Баржа двинулась дальше меж прекрасных безлюдных лесных
берегов. Очень долго мы ехали молча. Только бабка время от времени роптала
охрипшим голосом с каким-то даже негодованием: «Опять в яму едем!». Низкий
голос и акцент (они с Николаем были из немцев Поволжья) усиливали тяжесть
пророчества. После повторения одной и той же печальной присказки она надолго
погружалась в свое истерпевшееся безмолвие.
А я была молода и достаточно беспечно ждала продолжения
похода в неизведанное.
Постепенно на небе стали появляться облака, свет, еще
прозрачный, потускнел, леса по берегам перестали быть скопищем зеленых и
цветных крон осенних деревьев и стали туманными зубчатыми каймами. Баржа пошла
быстрее. «Скоро выходить», — сказали нам. Откуда-то из нижних помещений вылезла
женщина в хорошем светло-коричневом городском пальто, в светлом головном платочке
и аккуратных резиновых сапожках. Она улыбнулась нам и стала рядом. «Я тоже в
Андреево, — сказала она. — Сестру навестить». Баржа причалила к какой-то
прогалине — к полянке у воды среди берегового леса. Пристани не было. Мы
молчали. «На этой стороне при нашей осадке причалить негде. Да и темно уже. Тут
километра два-три дойти», — сказали корабелы. Поляна, очевидно, была
присмотрена не в первый раз. Баржа встала близко к берегу. Спустили сходни. Все
«приземлились» благополучно. Перенесли груз. Матросы зажгли костер, подвесили
котелок. Было еще не поздно. Часов шесть. Решили так. Бабка и Николай остаются
с грузом — с мешками и сундуками, пусть простыми и невеликими. А мы — я и
Полина — с документами идем в деревню за подмогой. Женщина тоже с нами —
предполагалось, что она хоть как-то ориентировалась на местности — не в первый
раз.
Идти решили вдоль реки — надеялись на звук: вода плещет,
слышно, а в лесу — хоть глаз выколи. У Полины был с собой фонарик. С тем и
пошли. Вероятно, тропинка была, но узкий луч фонаря только путал. Потом залезли
в какие-то кочки, болото грязное, но не слишком топкое. Однако совместить звук
реки с относительно толковым передвижением было трудно. Полина светила всем по
очереди, чтобы попадали на кочки, а не в хлябь, но таким путем мы все дальше
уходили вправо. Реки стало не слышно. Женщина сказала, что здесь где-то река
поворачивает. Она скакала ловко. У меня тоже не было ни груза, ни
ответственности. Обувь пока держала.

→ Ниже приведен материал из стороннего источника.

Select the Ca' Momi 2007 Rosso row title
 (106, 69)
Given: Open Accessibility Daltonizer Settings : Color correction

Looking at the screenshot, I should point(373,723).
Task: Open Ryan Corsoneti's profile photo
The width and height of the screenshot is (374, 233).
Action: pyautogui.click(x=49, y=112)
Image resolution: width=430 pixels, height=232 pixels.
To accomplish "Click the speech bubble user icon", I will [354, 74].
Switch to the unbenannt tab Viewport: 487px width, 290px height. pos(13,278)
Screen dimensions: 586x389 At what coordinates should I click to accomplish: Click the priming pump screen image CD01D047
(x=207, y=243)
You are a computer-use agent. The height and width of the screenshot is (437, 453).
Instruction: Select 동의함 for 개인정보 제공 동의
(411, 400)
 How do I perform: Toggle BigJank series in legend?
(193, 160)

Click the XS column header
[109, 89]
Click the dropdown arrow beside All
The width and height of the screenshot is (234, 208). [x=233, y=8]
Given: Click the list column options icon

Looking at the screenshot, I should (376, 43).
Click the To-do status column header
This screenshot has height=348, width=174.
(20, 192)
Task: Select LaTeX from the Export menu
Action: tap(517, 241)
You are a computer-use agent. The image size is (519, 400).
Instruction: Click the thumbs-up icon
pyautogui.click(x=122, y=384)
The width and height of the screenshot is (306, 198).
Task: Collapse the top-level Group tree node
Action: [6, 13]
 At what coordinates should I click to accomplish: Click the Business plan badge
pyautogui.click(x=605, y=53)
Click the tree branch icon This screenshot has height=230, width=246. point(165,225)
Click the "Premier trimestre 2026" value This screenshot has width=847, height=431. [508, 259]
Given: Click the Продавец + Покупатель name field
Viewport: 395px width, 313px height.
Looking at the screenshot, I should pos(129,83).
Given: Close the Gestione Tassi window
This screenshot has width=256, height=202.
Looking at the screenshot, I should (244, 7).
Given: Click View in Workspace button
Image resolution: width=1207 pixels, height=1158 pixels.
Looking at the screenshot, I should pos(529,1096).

А Полина, одной рукой размахивая
фонариком, следя, чтобы всем вразнобой посветить, другой судорожно прижимала
драгоценную сумку с документами — и поскользнулась. Слетела галоша с сапога.
Долго искали в грязи — не нашли. Фонарик стал слабнуть. Упала сумка с
документами.
Но тут, на наше счастье, сбоку, дальше от реки засветился
просвет. Торжественно и красиво выплыла полная луна и осветила широкую просеку,
уходящую вдаль. «Я знаю место, — обрадовалась женщина, — здесь дорога в
деревню. Недалеко». И правда, минут через двадцать пришли на деревенскую улицу.
Темно. Ни людей, ни огонька в окошках. Наконец достучались в один двор. К нам
вышла старушка. «Никого нет, — сказала она, — привезли кино, все в клуб поуходили. И начальство там ищите». — И указала дорогу.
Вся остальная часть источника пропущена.